ALBUQUERQUE, N.M. (AP) — Laura Brown wipes tears from her face as she confronts the reality that her 6-year-old son and 8-year-old daughter will never see their father again.

Alicia Otero misses her son’s smile, his knack for making her laugh, and his insatiable appetite for hot wings and barbecue sauce.

Mary Candelaria replays her son’s music videos every day, the sound of his voice providing some solace.

They are among the families devastated by Albuquerque’s relentless rash of killings. For many, it’s a rollercoaster of disbelief, anger, sadness and frustration — especially for those wanting answers and justice.

The city is having one of its deadliest years in memory. The homicide tally for the first seven months of 2021 is about to eclipse the record of 80 set in 2019.

While other cities around the U.S. also are seeing significant increases this year, Albuquerque has a history with violent crime. Concern grew in 2017 after three years of skyrocketing homicides and a record-setting year. Experts warned that the city either had a growing problem or was encountering a new norm. In 2019, that record was broken.
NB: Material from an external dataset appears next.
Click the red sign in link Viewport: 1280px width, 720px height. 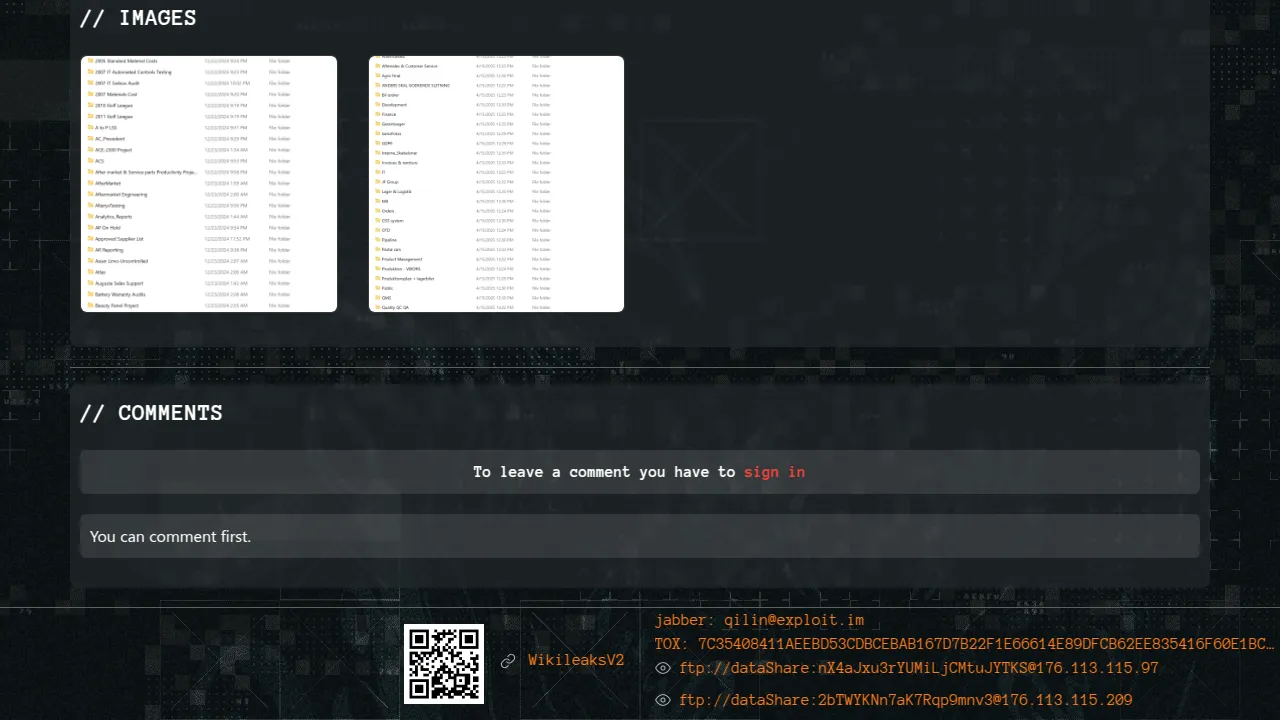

With the numbers still rising, officials acknowledge that doing what they’ve always done isn’t enough.

“The criminal justice system is broken,” Police Chief Harold Medina said in a recent statement. “Our officers make arrests every day, but system-wide, we don’t have the answers to break the cycles. If we are truly going to have an impact on violent crime, we have to come together and take responsibility for changes we can all make to more effectively fight crime.”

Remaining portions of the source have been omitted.